Flower-class corvette

HMCS La Malbaie was a Royal Canadian Navy revised which took part in convoy escort duties during the Second World War. She fought primarily in the Battle of the Atlantic. She was named for La Malbaie, Quebec. She was originally named Fort William but her name was changed before commissioning.

==Background==

Flower-class corvettes like La Malbaie serving with the Royal Canadian Navy during the Second World War were different from earlier and more traditional sail-driven corvettes. The "corvette" designation was created by the French as a class of small warships; the Royal Navy borrowed the term for a period but discontinued its use in 1877. During the hurried preparations for war in the late 1930s, Winston Churchill reactivated the corvette class, needing a name for smaller ships used in an escort capacity, in this case based on a whaling ship design. The generic name "flower" was used to designate the class of these ships, which – in the Royal Navy – were named after flowering plants.

Corvettes commissioned by the Royal Canadian Navy during the Second World War were named after communities for the most part, to better represent the people who took part in building them. This idea was put forth by Admiral Percy W. Nelles. Sponsors were commonly associated with the community for which the ship was named. Royal Navy corvettes were designed as open sea escorts, while Canadian corvettes were developed for coastal auxiliary roles which was exemplified by their minesweeping gear. Eventually the Canadian corvettes would be modified to allow them to perform better on the open seas.

==Construction==
La Malbaie was ordered 20 February 1941 as part of the Revised 1940–41 Flower class building program. This revised program radically changed the look of the Flower-class corvette. The ships of this program kept the water-tube boilers of the initial 1940–41 program, but now they were housed in separate compartments for safety. The fo'c'sle was extended, which allowed more space for berths for the crew, leading to an expansion of the crew. The bow had increased flare for better control in heavy seas. The revised Flowers of the RCN received an additional two depth charge throwers fitted amidships and more depth charges. They also came with heavier secondary armament with 20-mm anti-aircraft guns carried on the extended bridge wings. All this led to an increase in displacement, draught and length.

La Malbaie was laid down by Marine Industries Ltd. at Sorel on 22 March 1941 and launched on 25 October of that year. She was commissioned into the RCN on 28 April 1942 at Sorel. During her career she had two significant refits. The work for her first overhaul was done at Halifax from 11 August to 20 December 1942 after La Malbaie had developed mechanical trouble (what was this?). The second was done from mid-September to mid-December 1943 at Liverpool, Nova Scotia.

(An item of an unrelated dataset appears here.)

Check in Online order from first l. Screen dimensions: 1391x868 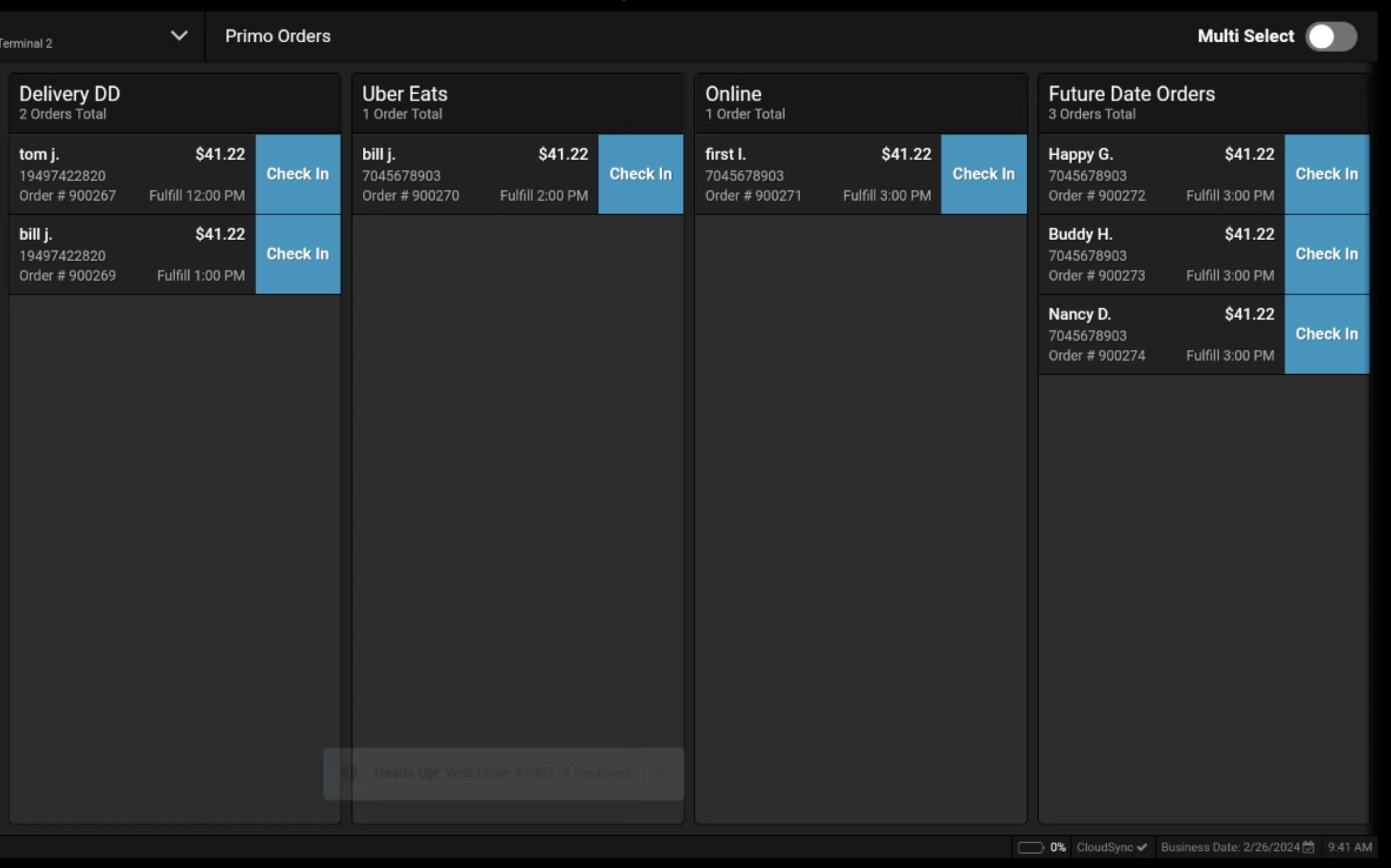983,174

During her construction, photos of her were taken before her launching. These photos served as the model for the 1942 20-cent Canadian postage stamp.

==War service==
La Malbaie arrived at Halifax 13 May 1942 for deployment. She joined the Western Local Escort Force (WLEF) in late June 1942 after workups. She developed mechanical issues (which?) not long after and went for a refit at Halifax. After workups she transferred to the Mid-Ocean Escort Force where she was assigned to escort group C-3.

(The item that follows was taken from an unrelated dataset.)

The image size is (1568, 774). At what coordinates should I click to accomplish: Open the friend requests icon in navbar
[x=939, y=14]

She served with C-3 as a trans-Atlantic convoy escort from January 1943 until September when she departed for another refit. After workups she returned to C-3 and remained with them until December 1944. In December she joined Halifax Force and remained with them until the end of the war.

==Post-war service==
After the cessation of hostilities, La Malbaie was paid off at Sorel, Quebec 28 June 1945. She was transferred to the War Assets Corporation for disposal and sold for scrapping on 17 October 1945. She was broken up at Hamilton, Ontario in 1951.